Wie gut dieses Verfahren für ein bestimmtes Gen funktioniert, war bislang nur schwer vorherzusagen. Forschende vom Würzburger Helmholtz-Institut für RNA-basierte Infektionsforschung (HIRI) in Zusammenarbeit mit der Universität Würzburg und der Kooperative Helmholtz AI (Helmholtz Artificial Intelligence Cooperation Unit) haben jetzt mithilfe von Datenintegration und Künstlicher Intelligenz (KI) einen maschinellen Lernansatz entwickelt, um solche Vorhersagen in Zukunft zu verbessern.

Der Ansatz

CRISPRi-Screens sind ein höchst empfindliches Werkzeug, mit dem Forschende die Effekte einer reduzierten Genexpression untersuchen können. In ihrer Studie, die im Fachmagazin Genome Biology erschienen ist, haben die Wissenschaftler:innen Daten aus mehreren genomweiten CRISPRi-Screens zusammengeführt, um einen maschinellen Lernansatz zu trainieren. Ihr Ziel: bessere Vorhersagen darüber, wie wirksam die im CRISPRi-System zum Einsatz kommenden, künstlich entworfenen Leit-RNAs sind.
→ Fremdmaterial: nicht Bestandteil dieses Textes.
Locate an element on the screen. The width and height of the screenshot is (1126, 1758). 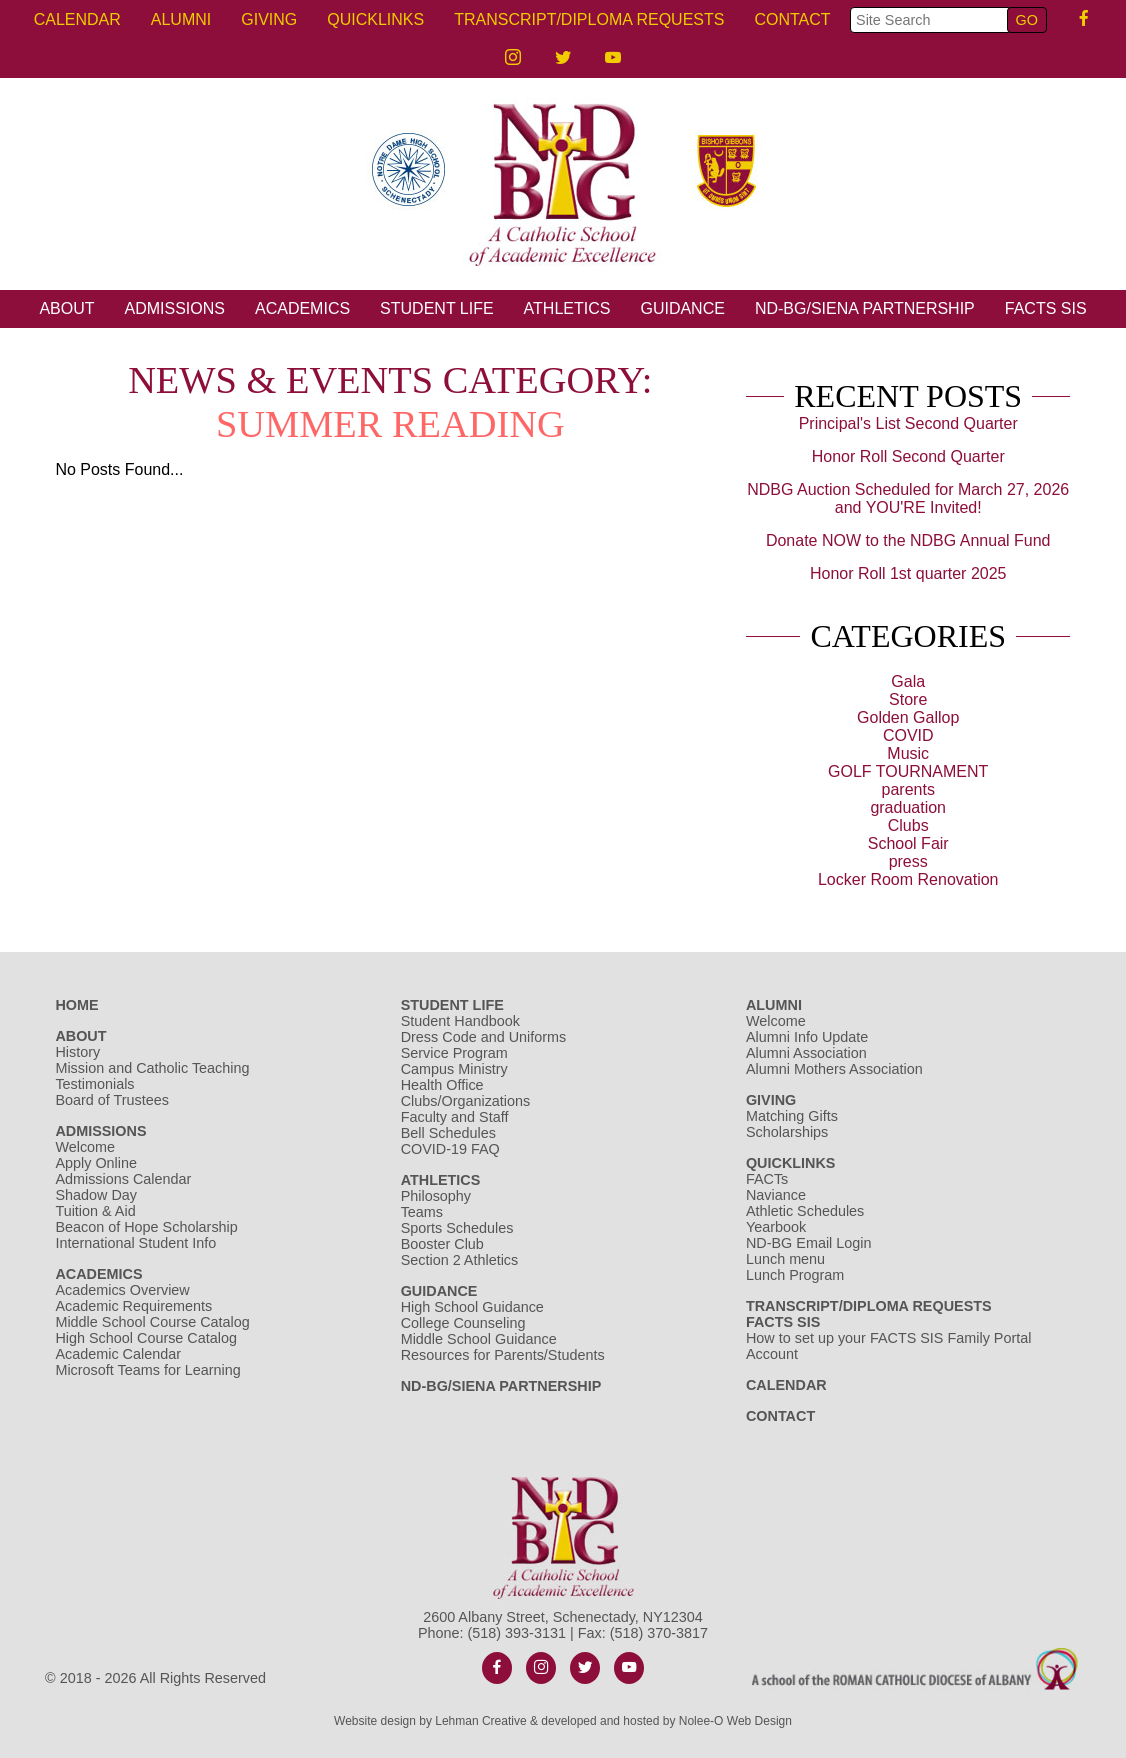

„Genomweite Screens liefern leider nur indirekte Informationen über die Effizienz einer Leit-RNA. Deswegen haben wir eine neue maschinelle Lernmethode angewandt, die die Wirksamkeit der eingesetzten Leit-RNA getrennt vom Effekt des abgeschalteten Gens beleuchtet“, erläutert Lars Barquist. Der Computer-Biologe hat die Studie initiiert und leitet eine Bioinformatik-Forschungsgruppe am Würzburger Helmholtz-Institut, einem Standort des Braunschweiger Helmholtz-Zentrums für Infektionsforschung in Kooperation mit der Julius-Maximilians-Universität Würzburg.

Mithilfe weiterer KI-Werkzeuge stellte das Team verständliche Designregeln für künftige CRISPRi-Experimente auf. Ein umfassendes, auf essenzielle bakterielle Gene gerichtetes Screening, das die Studienautoren unabhängig von ihren ursprünglichen Trainingsdaten durchführten, validierte schließlich den Ansatz und ergab präzisere Prognosen.

„Die Ergebnisse haben gezeigt, dass unser Modell bisherige Methoden übertrifft und zuverlässigere Vorhersagen über die Leistung von CRISPRi bei der Ausrichtung auf bestimmte Gene liefert“, freut sich Yanying Yu, Doktorandin in der Arbeitsgruppe von Lars Barquist und Erstautorin der Studie.

Besonders überraschte die Forschenden, dass nicht die Leit-RNA selbst der wichtigste Faktor dafür ist zu bestimmen, wie gut diese in CRISPRi-Screens verringert wird. „Gewisse genspezifische Merkmale, die mit der Genexpression zusammenhängen, haben hierbei offenbar einen größeren Einfluss, als bisher angenommen“, erklärt Yu.

Zudem verdeutlicht die Studie, dass die Kombination von Informationen aus verschiedenen Datensätzen die Präzision von Vorhersagemodellen erheblich verbessert und eine zuverlässigere Einschätzung der Effizienz von Leit-RNAs ermöglicht. „Die Erweiterung unserer Trainingsdaten durch Zusammenführung mehrerer Experimente ist essenziell, um bessere Vorhersagemodelle zu schaffen. Vor unserer Studie war der Mangel an Daten ein limitierender Faktor für die Vorhersagegenauigkeit“, resümiert Juniorprofessor Barquist. Der jetzt veröffentlichte Ansatz wird künftig sowohl der Biotechnologie als auch der Grundlagenforschung dienen und dabei helfen, effektivere CRISPRi-Experimente zu planen. „Unsere Studie liefert eine Blaupause für die Entwicklung präziserer Instrumente, die die bakterielle Genexpression manipulieren und letztlich dazu beitragen, Krankheitserreger besser zu verstehen und zu bekämpfen“, so Barquist.